AlphaGo Zero

Alex | November 20th 2017

The huge news to come out of the world of machine learning this week is the resounding success of Google DeepMind’s AlphaGo Zero.

AlphaGo is a programme that uses machine learning techniques in an attempt to beat players at the popular Chinese board game Go. In October 2015, AlphaGo Fan became the first computer programme to beat a Go professional after beating the European Champion Mr Fan Hui 5 - 0. Impressive stuff.

This was eclipsed by AlphaGo Lee’s groundbreaking 4-1 victory over legendary Go player Lee Se-Dol in Seoul in March 2016 in front of a worldwide audience of 200 million people. Further victory against the world number one Ke Jie meant AlphaGo Lee was given an Elo rating of 3,739. To put that into perspective, Ke Jie’s rating is 3,667.

Now, a new version of AlphaGo has been tested against AlphaGo Lee over 100 games… and didn’t lose a single one. Impressed yet? What if you were told that AlphaGo Zero achieved this feat within 72 hours of training? Professional players say AlphaGo Zero has developed techniques never seen before, revolutionising the way the game is played.

Go is a strategic board game in which two players take it in turns to place black or white stones on a board with the aim of surrounding more territory than their opponent. Previous versions of AlphaGo were trained on human strategies, with the three neural networks developed upon data obtained from professional Go matches. AlphaGo Zero has gone one step further and learnt without human help. Provided simply with the shape of the board and the rules of the game, AlphaGo Zero played against itself.
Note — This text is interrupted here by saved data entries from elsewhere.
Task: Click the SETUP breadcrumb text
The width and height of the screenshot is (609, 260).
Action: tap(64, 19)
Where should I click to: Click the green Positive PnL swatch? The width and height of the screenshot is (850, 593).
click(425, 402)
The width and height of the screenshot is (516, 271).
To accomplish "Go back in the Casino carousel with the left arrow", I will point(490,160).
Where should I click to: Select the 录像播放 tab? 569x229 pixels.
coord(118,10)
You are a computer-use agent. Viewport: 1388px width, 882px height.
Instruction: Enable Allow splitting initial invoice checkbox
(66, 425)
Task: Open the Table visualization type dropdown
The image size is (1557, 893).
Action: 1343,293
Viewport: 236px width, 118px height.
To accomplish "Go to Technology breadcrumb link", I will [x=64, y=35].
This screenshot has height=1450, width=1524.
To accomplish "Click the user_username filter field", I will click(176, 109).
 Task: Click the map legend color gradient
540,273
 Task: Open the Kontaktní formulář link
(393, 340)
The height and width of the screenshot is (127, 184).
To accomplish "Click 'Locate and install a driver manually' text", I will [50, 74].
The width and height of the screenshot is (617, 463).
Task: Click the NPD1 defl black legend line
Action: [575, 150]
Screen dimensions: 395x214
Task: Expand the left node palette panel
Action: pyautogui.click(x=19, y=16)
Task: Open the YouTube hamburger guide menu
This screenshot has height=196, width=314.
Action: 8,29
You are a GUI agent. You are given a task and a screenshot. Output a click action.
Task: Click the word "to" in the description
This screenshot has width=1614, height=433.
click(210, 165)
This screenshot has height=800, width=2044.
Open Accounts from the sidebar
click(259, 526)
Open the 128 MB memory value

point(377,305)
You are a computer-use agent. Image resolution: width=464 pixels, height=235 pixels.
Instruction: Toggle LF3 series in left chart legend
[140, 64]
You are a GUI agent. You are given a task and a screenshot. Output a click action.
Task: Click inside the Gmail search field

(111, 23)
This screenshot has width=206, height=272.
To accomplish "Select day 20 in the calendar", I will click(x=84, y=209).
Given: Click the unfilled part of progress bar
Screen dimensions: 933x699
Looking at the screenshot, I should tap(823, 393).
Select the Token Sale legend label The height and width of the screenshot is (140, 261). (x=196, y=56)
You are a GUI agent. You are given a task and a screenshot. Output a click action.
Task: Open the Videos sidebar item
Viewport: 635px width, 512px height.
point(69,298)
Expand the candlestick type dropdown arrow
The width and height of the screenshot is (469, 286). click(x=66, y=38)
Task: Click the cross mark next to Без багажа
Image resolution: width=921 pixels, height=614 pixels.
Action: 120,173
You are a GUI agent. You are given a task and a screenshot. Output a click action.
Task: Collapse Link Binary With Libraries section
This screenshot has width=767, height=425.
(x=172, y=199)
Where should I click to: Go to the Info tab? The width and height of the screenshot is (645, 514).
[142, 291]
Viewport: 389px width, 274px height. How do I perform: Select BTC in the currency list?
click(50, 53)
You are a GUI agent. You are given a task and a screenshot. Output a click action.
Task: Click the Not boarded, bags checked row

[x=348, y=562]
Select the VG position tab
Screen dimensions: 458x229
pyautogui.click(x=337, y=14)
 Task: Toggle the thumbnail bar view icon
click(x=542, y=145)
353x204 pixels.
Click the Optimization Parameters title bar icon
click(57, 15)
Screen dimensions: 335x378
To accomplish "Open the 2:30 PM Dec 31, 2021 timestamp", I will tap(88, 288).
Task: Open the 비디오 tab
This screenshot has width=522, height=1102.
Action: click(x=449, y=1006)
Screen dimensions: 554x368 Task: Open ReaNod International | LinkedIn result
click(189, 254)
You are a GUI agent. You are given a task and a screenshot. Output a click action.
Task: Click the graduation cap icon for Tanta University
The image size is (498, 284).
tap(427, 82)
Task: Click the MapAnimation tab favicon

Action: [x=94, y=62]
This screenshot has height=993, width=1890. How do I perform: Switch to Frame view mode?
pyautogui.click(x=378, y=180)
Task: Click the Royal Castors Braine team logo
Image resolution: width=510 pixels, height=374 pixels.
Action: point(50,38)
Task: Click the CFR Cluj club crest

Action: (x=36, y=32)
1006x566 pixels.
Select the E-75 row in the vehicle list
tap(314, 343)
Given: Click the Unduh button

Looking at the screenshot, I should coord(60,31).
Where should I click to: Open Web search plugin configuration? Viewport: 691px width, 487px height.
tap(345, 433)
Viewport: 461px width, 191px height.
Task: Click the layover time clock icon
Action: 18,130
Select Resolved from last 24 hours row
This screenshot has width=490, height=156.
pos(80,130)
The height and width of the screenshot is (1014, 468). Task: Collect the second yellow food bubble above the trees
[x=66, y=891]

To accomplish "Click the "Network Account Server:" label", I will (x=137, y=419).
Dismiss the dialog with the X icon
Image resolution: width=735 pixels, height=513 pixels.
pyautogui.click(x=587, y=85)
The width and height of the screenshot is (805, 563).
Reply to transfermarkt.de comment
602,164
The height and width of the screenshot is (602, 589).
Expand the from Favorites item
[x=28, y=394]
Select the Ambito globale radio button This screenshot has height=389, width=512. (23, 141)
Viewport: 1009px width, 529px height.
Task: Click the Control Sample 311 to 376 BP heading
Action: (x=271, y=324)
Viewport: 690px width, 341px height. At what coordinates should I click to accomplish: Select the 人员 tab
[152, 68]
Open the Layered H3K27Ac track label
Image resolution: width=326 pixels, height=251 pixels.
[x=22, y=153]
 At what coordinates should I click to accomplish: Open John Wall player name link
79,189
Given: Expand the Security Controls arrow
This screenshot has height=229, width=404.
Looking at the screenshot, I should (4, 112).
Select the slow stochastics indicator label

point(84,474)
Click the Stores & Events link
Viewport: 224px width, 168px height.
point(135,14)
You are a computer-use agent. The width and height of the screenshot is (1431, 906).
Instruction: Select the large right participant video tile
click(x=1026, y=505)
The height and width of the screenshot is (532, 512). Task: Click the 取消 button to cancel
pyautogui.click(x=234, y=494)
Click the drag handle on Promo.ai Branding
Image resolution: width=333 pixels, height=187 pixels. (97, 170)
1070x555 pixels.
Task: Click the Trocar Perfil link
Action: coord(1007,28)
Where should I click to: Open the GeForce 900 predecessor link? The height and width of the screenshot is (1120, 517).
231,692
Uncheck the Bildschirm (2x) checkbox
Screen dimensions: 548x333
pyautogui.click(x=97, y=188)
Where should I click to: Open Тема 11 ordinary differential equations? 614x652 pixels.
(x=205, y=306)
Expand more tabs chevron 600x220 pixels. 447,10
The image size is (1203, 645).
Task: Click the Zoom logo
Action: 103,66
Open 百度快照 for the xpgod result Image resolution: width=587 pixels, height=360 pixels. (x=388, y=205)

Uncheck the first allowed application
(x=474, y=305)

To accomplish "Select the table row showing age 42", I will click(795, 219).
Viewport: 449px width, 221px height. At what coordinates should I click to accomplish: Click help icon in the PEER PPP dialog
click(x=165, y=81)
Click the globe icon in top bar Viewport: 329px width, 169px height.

The significance of this result is huge. AlphaGo Lee’s success has always been overshadowed by the massive computational power required to evaluate all the positions. Critics say that the result may have been different if AlphaGo had less processors available. However, AlphaGo Zero uses only 4 TPUs (Tensor Processing Units) and has a MUCH lower power consumption due to Google’s recent hardware gains.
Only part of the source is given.